Wie ist die Studienlage einzuordnen?
Die grundlegende Bedeutung von Selen für die menschliche Gesundheit gilt als gut belegt, während weiterführende gesundheitliche Effekte einer höheren Zufuhr differenzierter zu betrachten sind.
Gut belegt ist die essenzielle Rolle von Selen für die Bildung der Selenoproteine und damit für antioxidative Prozesse und den Schilddrüsenstoffwechsel. Laut Papp et al. (2007) ist die biochemische Funktion der Selenoproteine umfassend charakterisiert. Ebenfalls gut dokumentiert ist die geografisch sehr unterschiedliche Selenversorgung, die laut White und Broadley (2009) maßgeblich vom Selengehalt der Böden abhängt.
Differenziert zu bewerten sind die Auswirkungen einer Selensupplementierung über den Bedarf hinaus. Laut Rayman (2012) hängt der gesundheitliche Nutzen einer zusätzlichen Selenzufuhr stark vom Ausgangsstatus ab: Personen mit niedrigem Selenstatus könnten profitieren, während bei bereits ausreichend versorgten Personen kein zusätzlicher Nutzen oder sogar Risiken durch zu hohe Zufuhr bestehen können. Laut Fairweather-Tait et al. (2011) ist der Zusammenhang zwischen Selen und chronischen Erkrankungen komplex und teils widersprüchlich, sodass pauschale Empfehlungen zur Hochdosissupplementierung nicht gerechtfertigt sind.
Insgesamt gilt: Die Vermeidung eines Mangels ist sinnvoll und gut begründet, während eine routinemäßige hochdosierte Einnahme bei ausreichend versorgten Menschen nicht durch belastbare Evidenz gestützt ist und das Risiko einer Überversorgung birgt.
Wie lässt sich einem Selenmangel vorbeugen?
Die wirksamste Vorbeugung besteht in einer ausgewogenen Ernährung mit selenhaltigen Lebensmitteln, abgestimmt auf den individuellen Bedarf und die regionale Versorgungslage.
Empfehlenswerte Maßnahmen sind:
- Regelmäßiger Verzehr selenreicher Lebensmittel wie Fisch, Eier, Fleisch oder Paranüsse in maßvollen Mengen
- Vielfältige, abwechslungsreiche Kost, um die Versorgung mit mehreren Spurenelementen sicherzustellen
- Besondere Aufmerksamkeit bei Risikogruppen wie Menschen mit Darmerkrankungen oder künstlicher Ernährung
- Ärztliche Abklärung bei Verdacht auf Mangel statt unkontrollierter Selbstmedikation
Laut Rayman (2000) ist eine angemessene, nicht übermäßige Selenzufuhr das Ziel, da sowohl ein Mangel als auch eine Überdosierung gesundheitlich nachteilig sein können. Die therapeutische Breite von Selen ist vergleichsweise gering, weshalb eine gezielte Supplementierung idealerweise auf Basis einer ärztlichen Statusbestimmung erfolgen sollte.
Häufige Fragen
Was ist die häufigste Ursache für Selenmangel?

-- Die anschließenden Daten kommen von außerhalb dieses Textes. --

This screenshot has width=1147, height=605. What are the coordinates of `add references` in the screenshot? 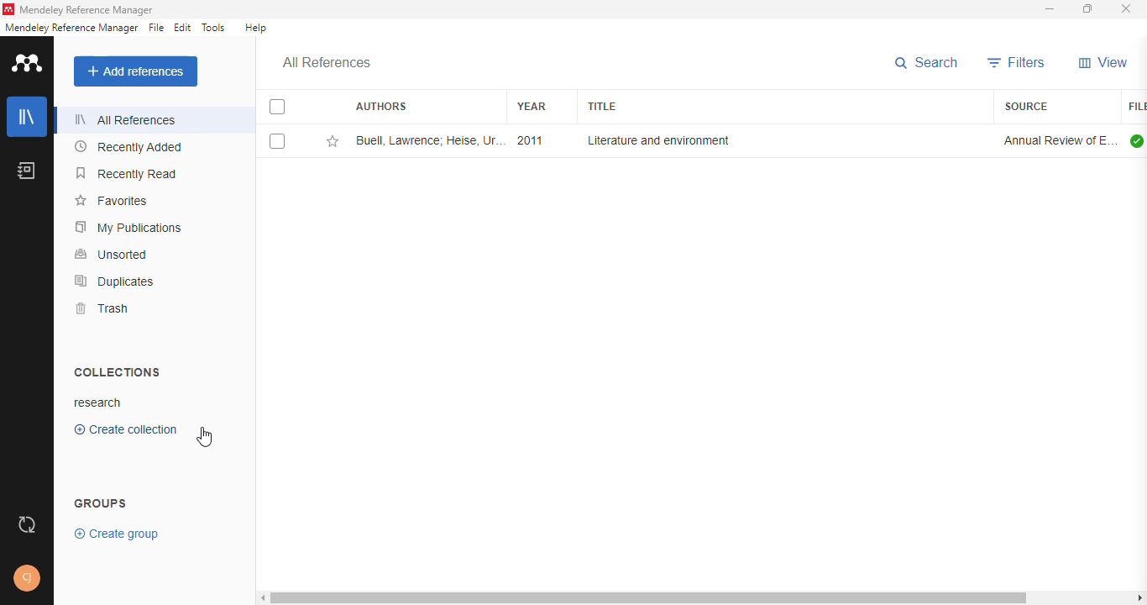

Die häufigste Ursache ist der niedrige Selengehalt landwirtschaftlicher Böden, der sich auf den Selengehalt von Pflanzen und tierischen Lebensmitteln überträgt. Laut White und Broadley (2009) zählt Selen zu den Mineralstoffen, die in vielen Ernährungsweisen fehlen, weshalb die regionale Bodenbeschaffenheit eine zentrale Rolle spielt.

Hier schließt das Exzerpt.